• [원문 발췌]
이희수 교수가 이 지방의 아름다움을 담은 영화

마농의 샘을 소개하는 글을 읽었습니다.

아주 오래 전에 본 영화이고 샘을 둘러싼 사람들 사이의 갈등을 다룬 명화였었다는 것만 어렴풋이 기억이 나서

이번에는 풍광을 주로 보고 싶다는 마음으로 빌려 보았지요.

우선 영화 전반에 걸쳐 흐르는 하모니카의 음색이

인상적이더군요.

수베랑 가문이라는 것에 애착을 느끼고 있는 늙은 수베랑의 집 문을 두드리는 소리로 영화는 시작됩니다.

군대에서 돌아온 위골랭의 방문으로 세자르는 활기를 띱니다.

그를 통해 가문을 이어야 한다는 생각으로요.

위골렝은 카네이션을 키워서 한 재산을 모으려고 하는데

그 지방에서는 물이 문제입니다.

그런데 어느 날  플로레트의 곱추 아들이  어머니의 죽음으로 상속을 받은 자신의 땅에 부인과 어린 딸과 함께 이사를 오지요.

그의 집과 땅을 사서  꽃 농사를 지으려고

수베랑과 위골렝은 샘을 막아버립니다.

• [추출 정보]
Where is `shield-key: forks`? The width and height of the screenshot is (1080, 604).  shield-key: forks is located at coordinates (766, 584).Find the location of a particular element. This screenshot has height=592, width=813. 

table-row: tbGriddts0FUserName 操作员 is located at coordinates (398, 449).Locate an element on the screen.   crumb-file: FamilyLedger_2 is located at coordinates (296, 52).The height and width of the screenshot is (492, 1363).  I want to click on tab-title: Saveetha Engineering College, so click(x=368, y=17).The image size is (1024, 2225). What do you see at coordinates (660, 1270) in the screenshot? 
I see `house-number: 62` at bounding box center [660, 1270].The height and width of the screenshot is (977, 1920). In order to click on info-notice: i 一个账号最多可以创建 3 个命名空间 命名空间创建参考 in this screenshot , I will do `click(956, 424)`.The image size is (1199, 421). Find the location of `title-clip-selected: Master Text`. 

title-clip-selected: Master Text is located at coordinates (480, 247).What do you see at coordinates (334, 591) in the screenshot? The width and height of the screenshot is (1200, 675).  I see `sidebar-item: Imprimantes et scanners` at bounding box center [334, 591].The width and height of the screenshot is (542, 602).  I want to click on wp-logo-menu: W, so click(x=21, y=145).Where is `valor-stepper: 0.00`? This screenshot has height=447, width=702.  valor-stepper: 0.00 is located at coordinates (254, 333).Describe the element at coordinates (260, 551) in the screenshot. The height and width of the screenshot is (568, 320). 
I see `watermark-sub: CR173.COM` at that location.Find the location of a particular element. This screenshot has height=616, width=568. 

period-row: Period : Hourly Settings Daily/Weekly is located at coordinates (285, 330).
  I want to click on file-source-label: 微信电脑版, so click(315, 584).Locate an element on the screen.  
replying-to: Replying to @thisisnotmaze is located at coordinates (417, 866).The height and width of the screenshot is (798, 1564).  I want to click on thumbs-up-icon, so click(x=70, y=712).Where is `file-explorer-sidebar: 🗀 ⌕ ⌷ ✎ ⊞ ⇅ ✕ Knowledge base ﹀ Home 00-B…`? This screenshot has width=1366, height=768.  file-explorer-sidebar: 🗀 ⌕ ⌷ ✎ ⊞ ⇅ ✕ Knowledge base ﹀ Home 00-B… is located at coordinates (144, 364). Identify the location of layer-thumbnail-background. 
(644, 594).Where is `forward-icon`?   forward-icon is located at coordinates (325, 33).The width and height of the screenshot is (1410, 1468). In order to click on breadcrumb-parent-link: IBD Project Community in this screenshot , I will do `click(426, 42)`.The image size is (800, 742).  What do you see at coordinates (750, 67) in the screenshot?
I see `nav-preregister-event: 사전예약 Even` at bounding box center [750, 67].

• [작업 요청 1]
마농의 샘 감상글을 바탕으로 다음 질문에 답하십시오.
(a) 영화 전반에 걸쳐 흐르며 인상적이었다고 한 것은 어떤 악기의 음색입니까?
(b) 위골렝은 무엇을 키워서 재산을 모으려고 합니까?
(c) 영화는 어떤 소리로 시작됩니까?
• [작업 요청 2]
마농의 샘 감상글을 마지막 문장 다음부터 이어 쓰십시오.
행은 이 작업에 사용되지 않습니다.

• [작업 결과 1]
(a) 하모니카
(b) 카네이션
(c) 늙은 수베랑의 집 문을 두드리는 소리

• [작업 결과 2]
그 샘이 마농의 샘이라고 불리는 이유는 곱추인 장의 부인이 오페라에서 활동한 사람이라 딸의 이름을 오페라에서 나오는 마농이라고 지어준 덕분이지요.

샘을 막는 시간

우연히 그 곳에  있던 한 남자가 그 사실을 엿보게 됩니다.

그 지방 사람들도 막연히 샘이 막힌 것은

이 두 사람때문인 것을 알지만

같은 지방 사람의 짓이고 간섭해서 좋을 일이 없다고 다 덮어둡니다.

내 일이 아니라고 몰라라 하는 것

이 것이 바로 죄악임을 이 작품은 소리높이지 않고

우리들에게 보여주고 있습니다.

쟝은 이 곳에서 정착하여 살아가려고 하지만

물이 모자라서 애를 태우며 노력을 하다가

결국 죽음을 맞이합니다.

땅을 팔고 떠나기 직전 어린 마농은 이 두 사람이

그들이 떠나갔으리라 생각되는 시간에 바로

샘으로 가서 막힌 샘을 뚫는 장면을 목격합니다.

어머니는 도시로 노래하러 가고

혼자서 양을 치며 살아가는 마농

어느새 10년을 훌쩍 뛰어 넘어서 영화는 진행이 되고

위골렝은 어느 날  목욕하는 그녀를 훔쳐보고 사랑의 열병을 앓습니다.

그러나 아버지의 죽음에 대해서 알고 있는 마농은

복수하는 심정으로 샘물을 막아버립니다.

갑작스런 재앙,물이 나오지 않자

사람들이 모두 다  성당으로 몰려듭니다.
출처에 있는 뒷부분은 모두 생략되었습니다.